GIVEN TEXT>
CPU Cluster Oriented Algorithm (CCA) [42] This algorithm first checks whether the core configuration and frequency chosen by the default governors can lead to a thermal violation. If a violation is detected, the algorithm uses the inequality given by Equation 10 to determine how much reduction in the power consumption is required to meet the budget. Since P[k] is a vector where each entry corresponds to the power consumption of different sources, there are many different ways of decreasing the frequencies to satisfy this inequality. Furthermore, each alternative solution has a different performance impact as a function of the workload. Hence, the general solution of this matrix inequality is nontrivial. The algorithm presented in [42] finds the largest big cluster frequency that satisfies the power budget without reducing the frequency of the other resources. Hence, we refer to this as the CPU cluster oriented algorithm. If the lowest possible big cluster frequency  $(f_{low})$  leads to a thermal violation, then it resorts to reducing the GPU frequency. Finally, CCA moves the application to the little cluster and turns off the big cluster as the last resort.

CCA relies on the empirical observation that the big CPU cluster has the largest impact on thermal hotspots. Since the big cluster may also have larger impact on performance, a more general solution should also consider performance. Similarly, CCA is quite effective when only one CPU cluster can be active at any given time, as in Samsung Exynos 5410. In general, both clusters and other processing elements may be active at the same time. Next, we present a gradient search algorithm (GSA) that overcomes these limitations.

STATED GOAL A>
For each statement, answer yes or no according to the CPU cluster algorithm text, and quote the words that decide it. (i) If even the lowest big cluster frequency causes a thermal violation, the algorithm next lowers the GPU frequency. (ii) As a last resort, the algorithm turns off the little cluster. (iii) The general solution of the matrix inequality is simple.
STATED GOAL B>
In the CPU cluster algorithm text, which chip is named as a case where only one CPU cluster can be active at any given time?
You can complete everything here from the text alone, without the data.

SUPPLIED DATA>
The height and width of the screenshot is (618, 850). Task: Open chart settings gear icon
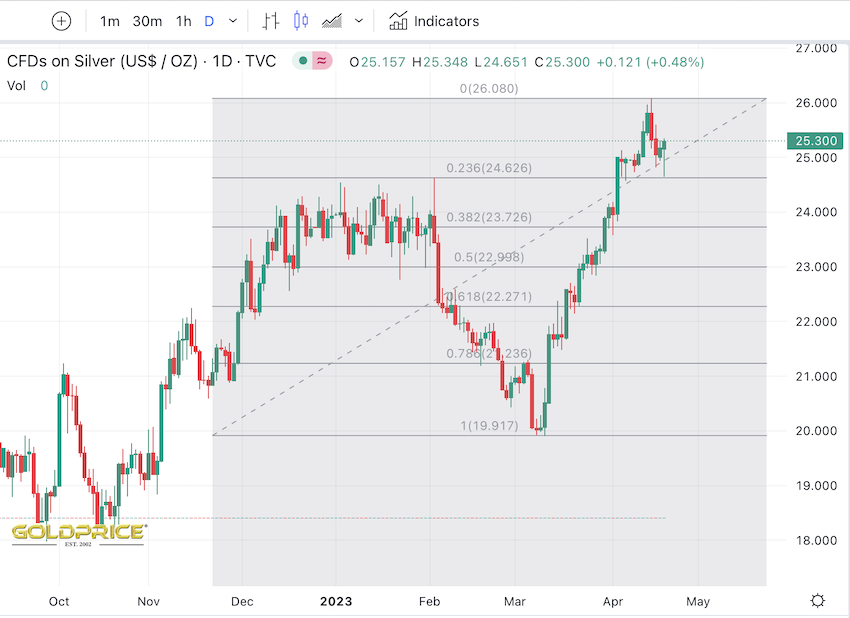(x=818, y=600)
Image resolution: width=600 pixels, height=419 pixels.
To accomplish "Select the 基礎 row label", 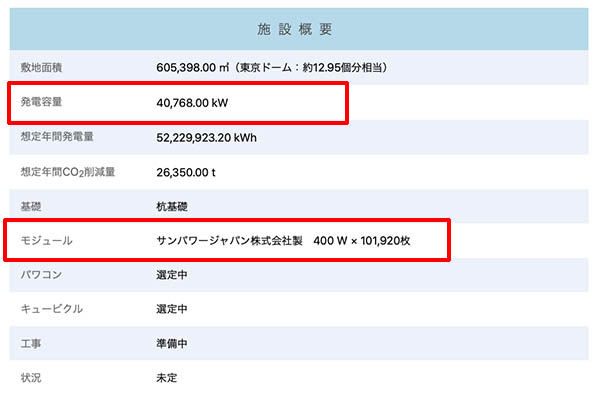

FINISHED ANSWER A>
(i) Yes: "then it resorts to reducing the GPU frequency"
(ii) No: "CCA moves the application to the little cluster and turns off the big cluster as the last resort."
(iii) No: "Hence, the general solution of this matrix inequality is nontrivial."

FINISHED ANSWER B>
Samsung Exynos 5410